これの続き


波の音と、潮の香り、後ろから聞こえてくる罵声。

「おいコラ黄瀬ェ!待てっつってんだろーが!」

「いやん、私を捕まえて下さいっス!」

「殺すぞ…」

もうすぐ太陽が顔を見せるような時間に無理矢理黄瀬に連れ出され、何故か近場の海岸に来ていた青峰はそれはもう不機嫌だった。

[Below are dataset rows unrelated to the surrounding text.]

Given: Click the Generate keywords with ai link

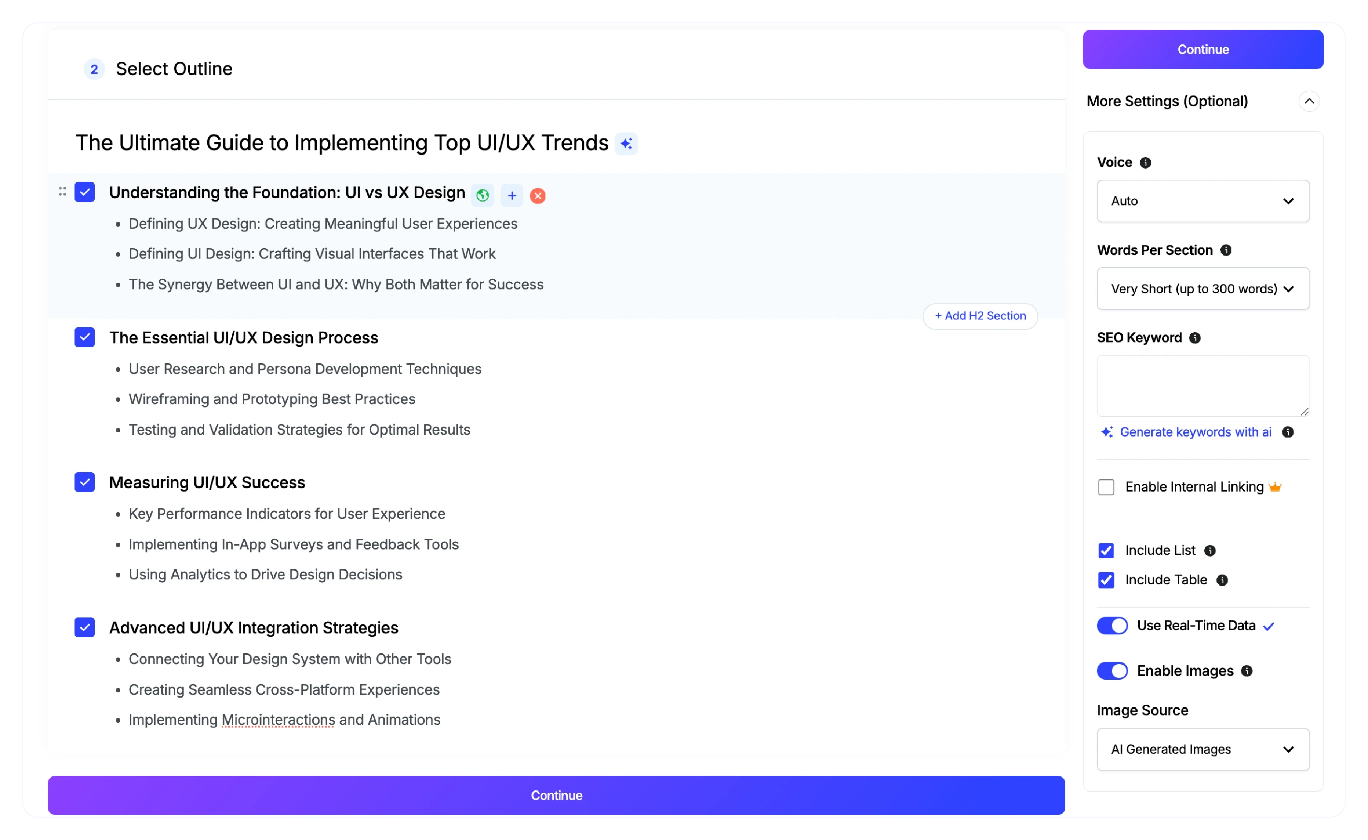Looking at the screenshot, I should (1195, 432).
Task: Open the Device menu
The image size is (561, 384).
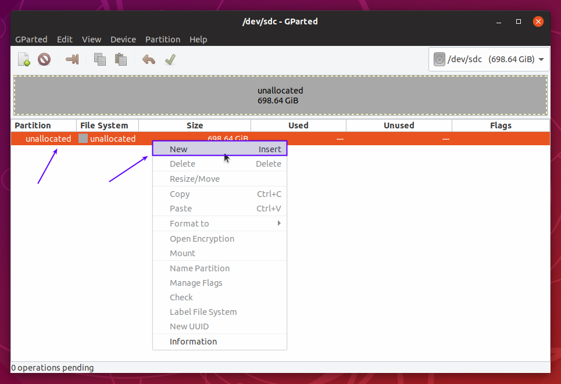Action: click(123, 40)
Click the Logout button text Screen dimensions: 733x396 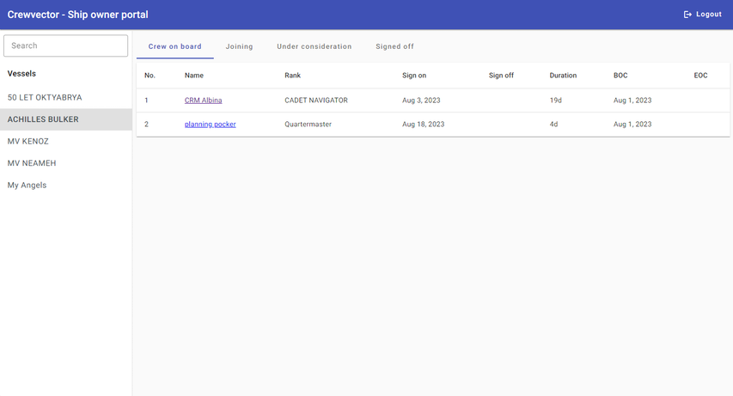pyautogui.click(x=708, y=15)
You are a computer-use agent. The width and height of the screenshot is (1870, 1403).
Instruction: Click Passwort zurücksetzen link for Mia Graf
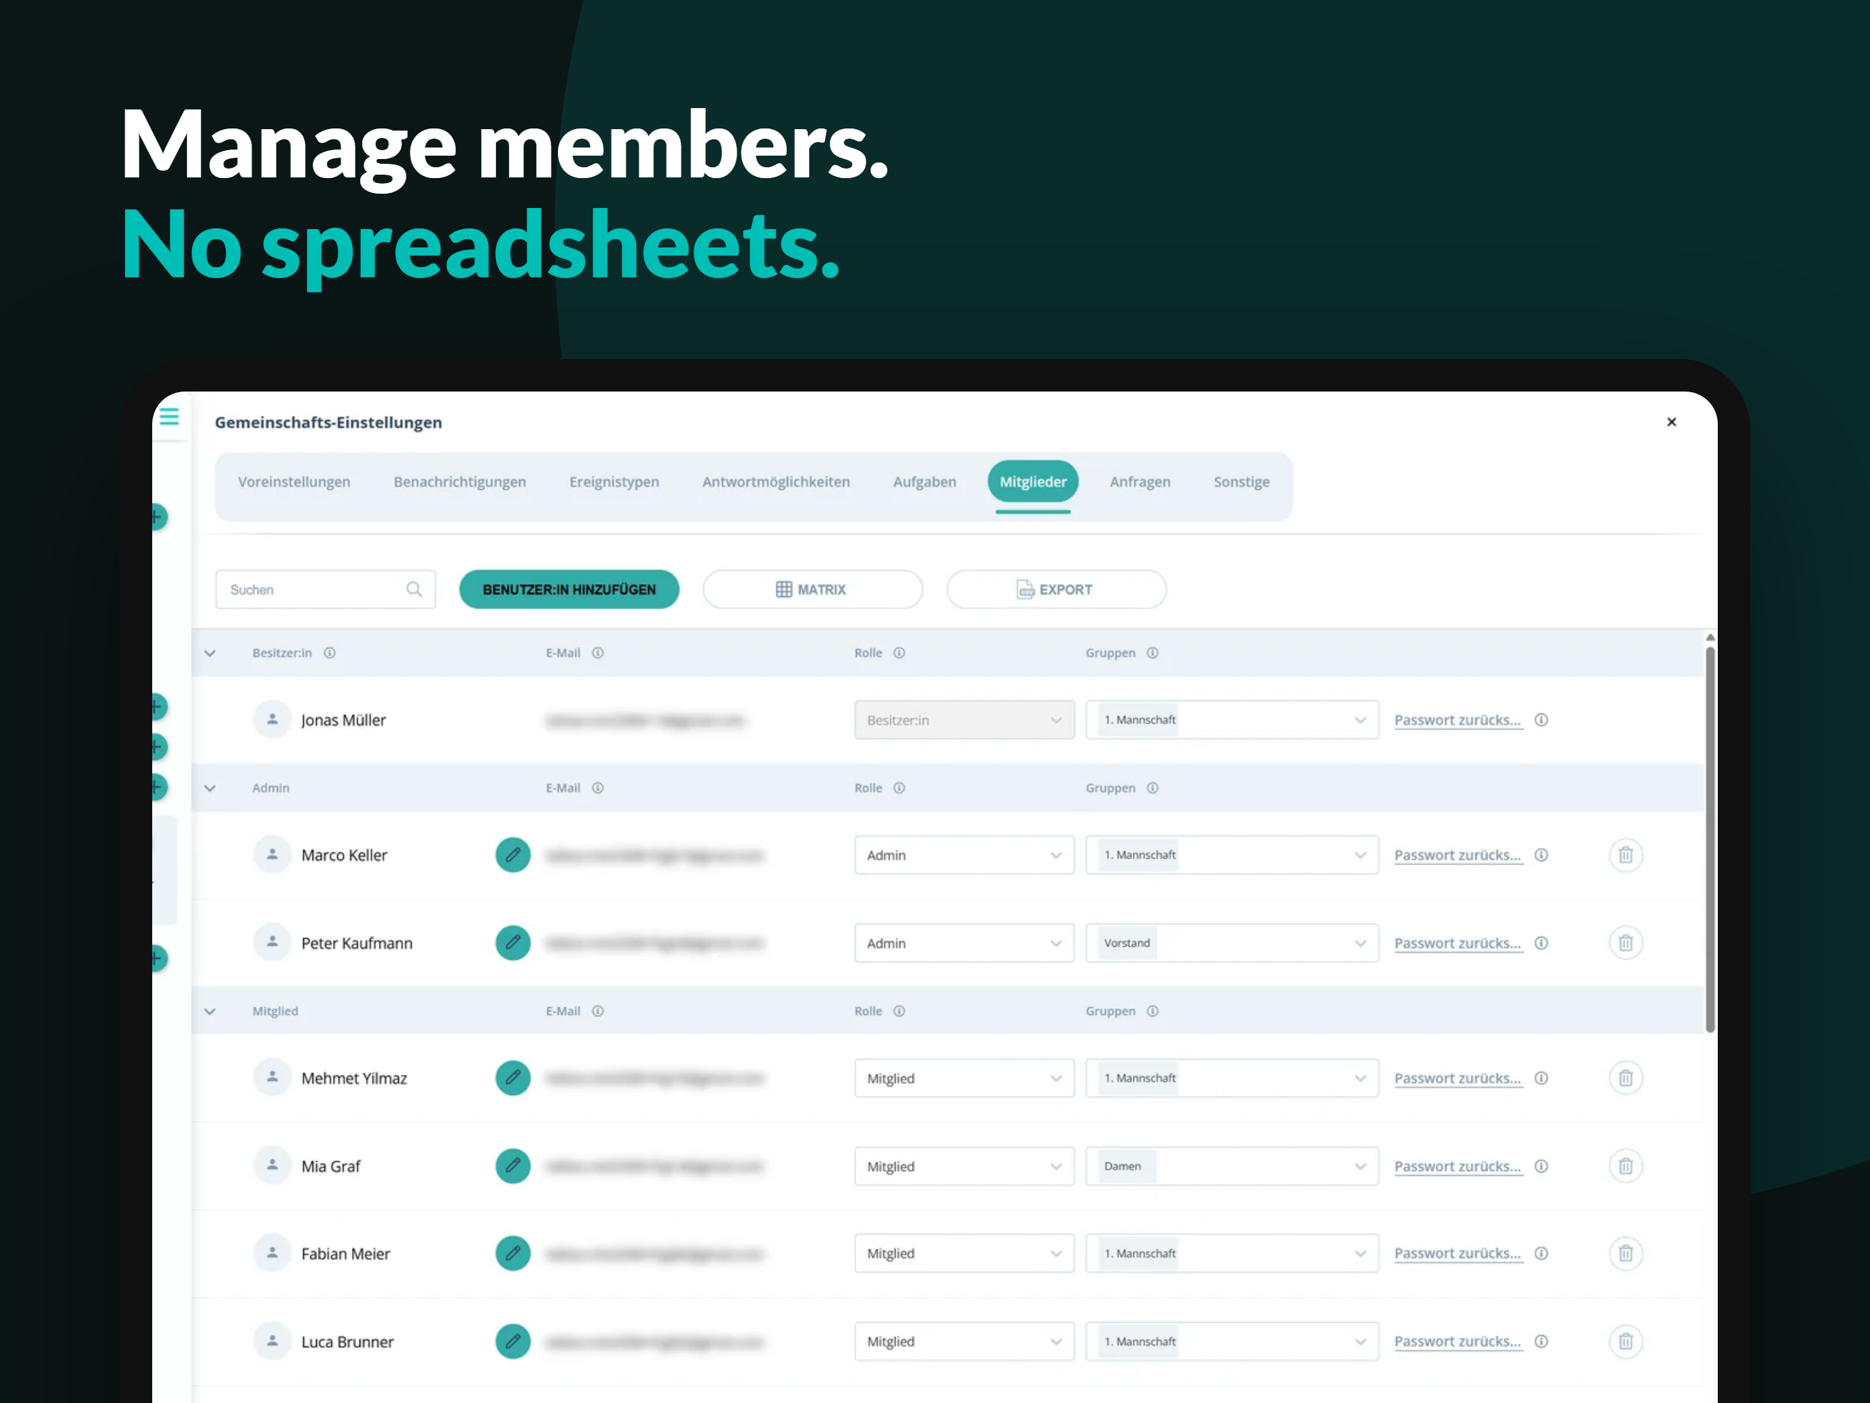click(1457, 1166)
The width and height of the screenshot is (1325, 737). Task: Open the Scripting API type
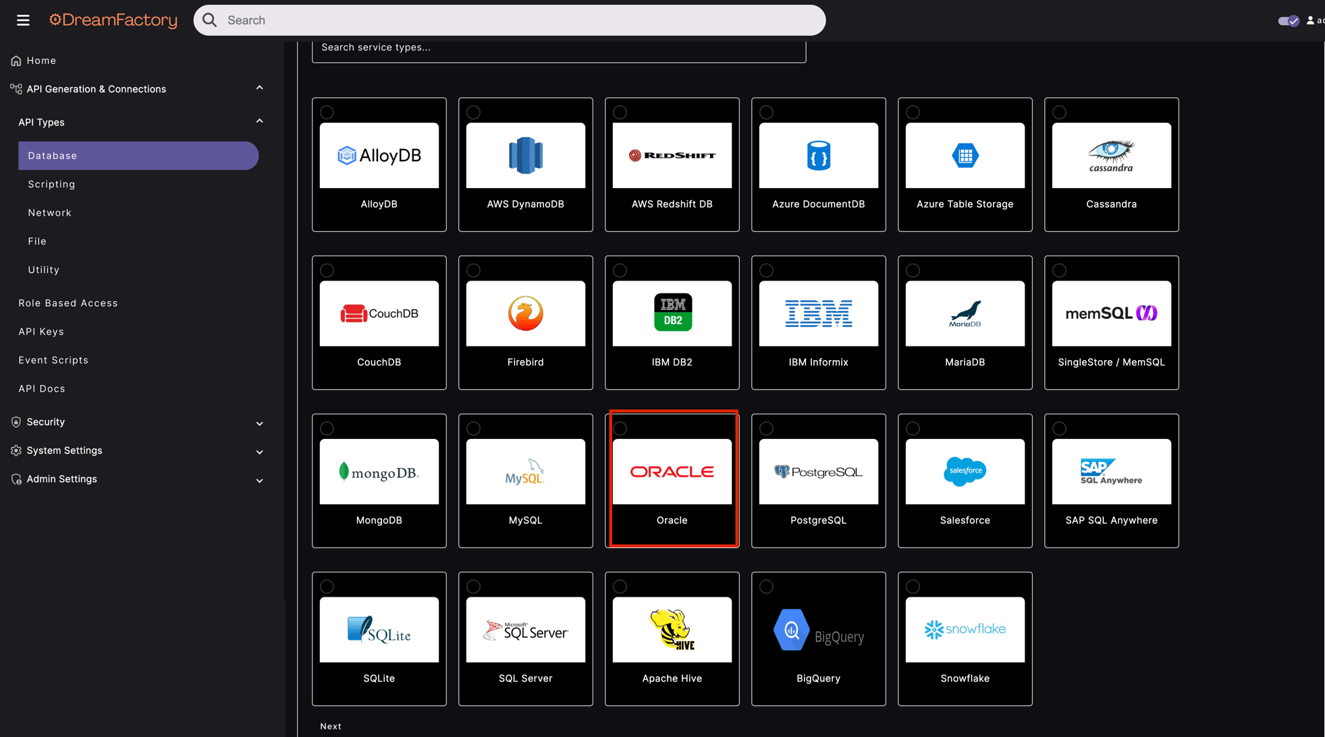[x=51, y=184]
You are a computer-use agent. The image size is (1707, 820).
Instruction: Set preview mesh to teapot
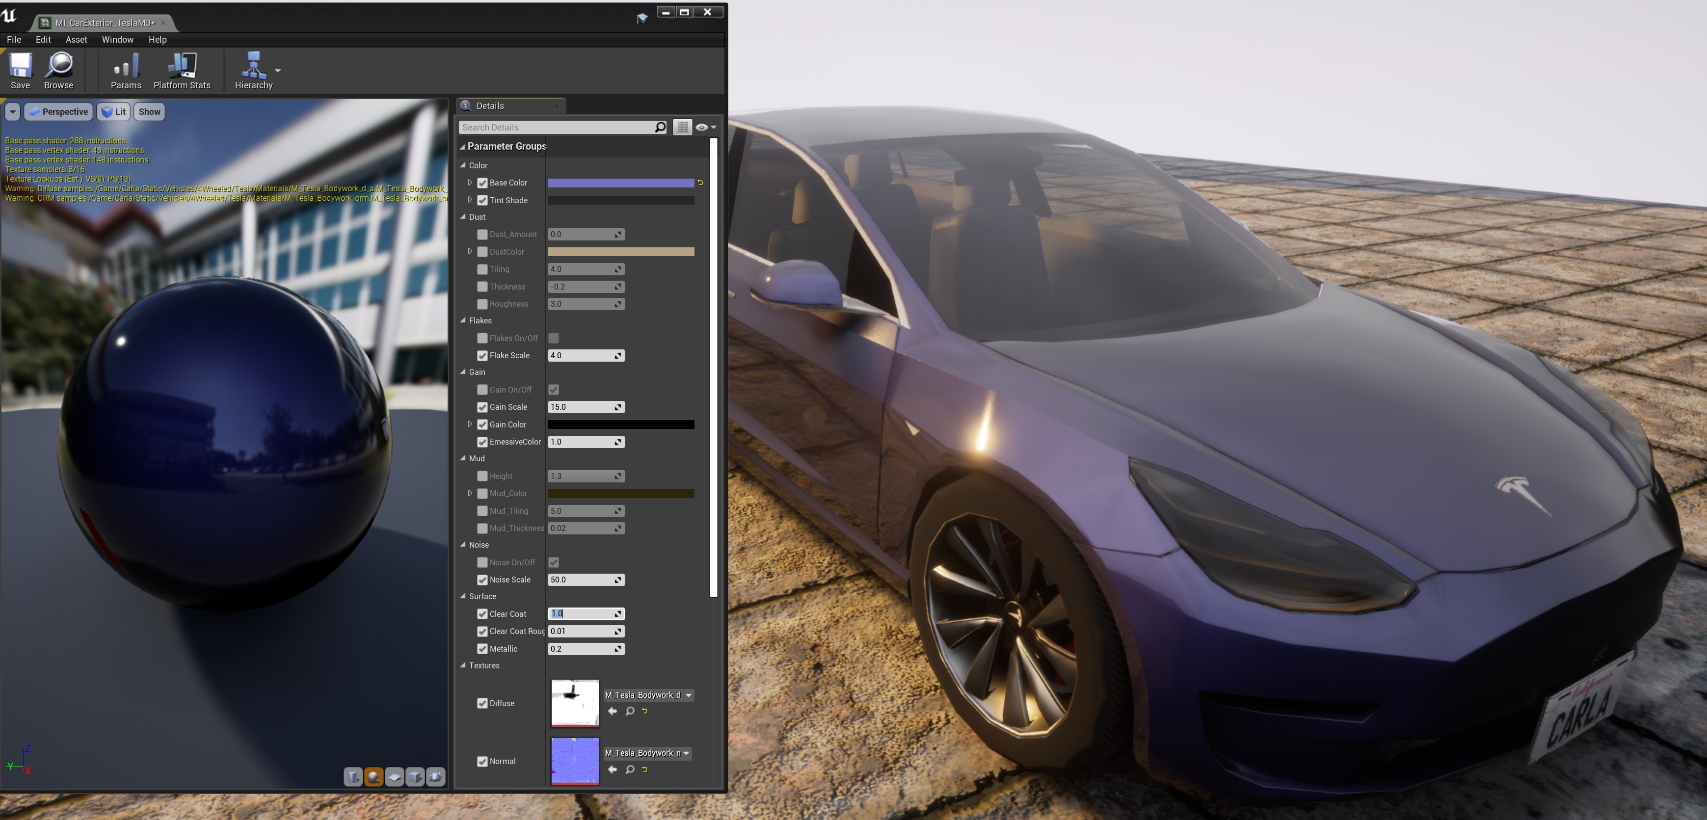(435, 776)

「ちょっと寒いっスねー、明け方はやっぱ夏でも冷えるっス」

「明け方どころかまだ太陽明けてねーだろうが。ったく…」

一体コイツは何がしたいんだ。本気でキレようにも、どうもこんな黄瀬が相手では馬鹿らしくなってくる。何を言ってもヘラヘラするところも、時々ほんの一瞬だけ見せる寂しげな表情も腹立たしい。

「いい加減に…」

「失恋した青峰っちを慰めてあげようかと思って」

は?
思わず口を紡ぐ青峰に、黄瀬は振り返る。風が黄瀬の黄色い髪を撫でたせいで目元が長い前髪に隠れてしまった。
何を言い出すのかと思えばどうやらこの間の、黒子についての、あの話と続いているらしい。
失恋、というか、そう言われればそうなのかもしれないが青峰にあまり実感はなかった。さほどへこんだわけでもないし、黒子とは普通に連絡しあったり出来ている。相手が火神なのがいささか不満だが、黒子が決めたのならそれでいいと素直に思えたりしている。大した心境の変化だ。

「んー、吹っ切れたとか思ってんスか」

「悪いかよ」

「でも青峰っち」

今思えば、黒子のことは好きだったが恋愛的な意味としてかと聞かれればそれに頷くことは出来なかった。黒子のことは好きだ。それが友情を越えているというのは青峰自身も自覚していた。

「(かけがえのない奴、ってのには間違いねえけど)」

それを言うなら幼なじみの桃井だって、他のキセキの世代のメンバーだって同じだ。じゃあ目の前にいる、今日は特に意味の分からない黄瀬は?

「(ああ、コイツは、)」

そのときいきなり頭から冷たい感覚が襲った。我にかえると黄瀬がいつの間にか靴を脱ぎズボンの裾を折って浅瀬に足をつけていた。黄瀬が青峰を見てゲラゲラ笑っている様はいつもの黄瀬と一緒だった。

「お前…いい度胸じゃねえか…」

「隙ありすぎっスよ!」

青峰が黄瀬に向けている感情が何なのか、黄瀬が青峰に向けている感情が何なのか。青峰にはもう自覚出来ていた。でももう少し。もう少しだけ、気付いていないフリをしておこうと思う。散々焦らして、黄瀬の様子を見てやるんだ。そうしてアイツが我慢が出来なくなったら、オレからアイツを抱き締めてやるんだ。

「(オレ超性格悪りぃ)」

「青峰っちー!」

仕返ししてやろうと青峰は自身の履いている靴を脱ぎ捨てた。波の音が大きくなって、同時に声を叫ぶように張り上げて黄瀬が呼ぶ。

「やっぱりさー!」

「あー?」

「アンタには青色が似合うっスよー!」

そう言って笑った黄瀬の髪の毛はやっと昇った太陽に反射して、キラキラと輝いていた。